Family Boating Avoids New Permit Threats
Bill co-sponsored by Crapo is now law
Washington, DC - Family boaters have won a reprieve from the threat of facing a costly and unnecessary permitting process, according to Idaho Senator Mike Crapo. Crapo co-sponsored legislation written to head off potentially costly permitting requirements for recreational boaters. The legislation passed both the Senate and the U.S. House of Representatives by Unanimous Consent and was signed into law.
Crapo, a member of the Congressional Boating Caucus and the Co-chair of the Congressional Sportsmen's Caucus, said judicial interpretations of environmental law could have penalized boat owners for incidental discharge related to bilge water, engine cooling water and common deck runoff. He co-sponsored the Clean Boating Act (S. 2766) that was introduced by Senator Bill Nelson (D-Florida) to codify a 34-year old exemption recreational boats have from permitting requirements for incidental discharge under law.
A U.S. District Court had nullified rules put in place by the U.S. Environmental Protection Agency (EPA), and overturned the exemptions.

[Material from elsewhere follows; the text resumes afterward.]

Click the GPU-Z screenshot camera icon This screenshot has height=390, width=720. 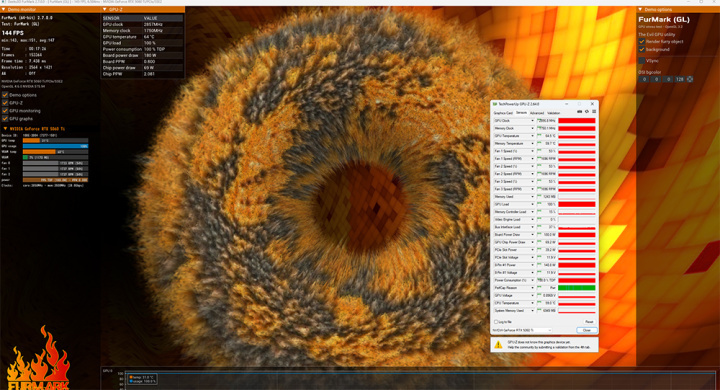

That ruling, which came as the result of a lawsuit brought with the intention to protect waters from invasive species carried aboard ships in ballast water, could have also affected the nation's eighteen million recreational boats. Ballast water, which is largely used by commercial boats, is carried on board to ensure stability.

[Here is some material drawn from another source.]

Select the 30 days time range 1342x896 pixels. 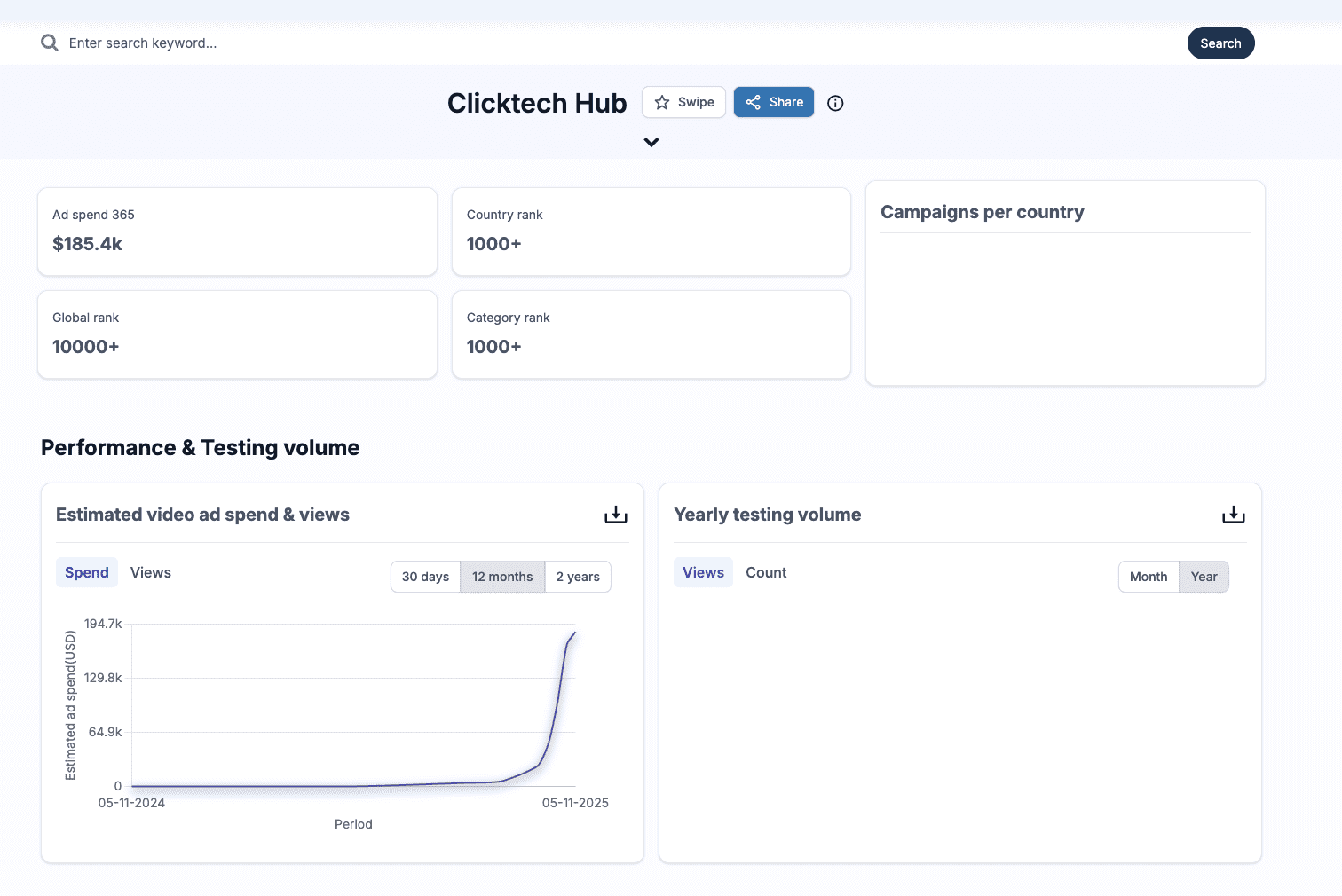(425, 577)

"Now that Congress has acted to restore this exemption, family boaters will not face the threat of complying with a burdensome and costly permitting system," Crapo said. "This unintended action could have also affected canoes and kayaks, but we found unanimous support in Congress to stop this threat." Groups supporting the legislation include the Blue Ribbon Coalition, the Congressional Sportsmen's Foundation and the National Marine Manufacturers Association.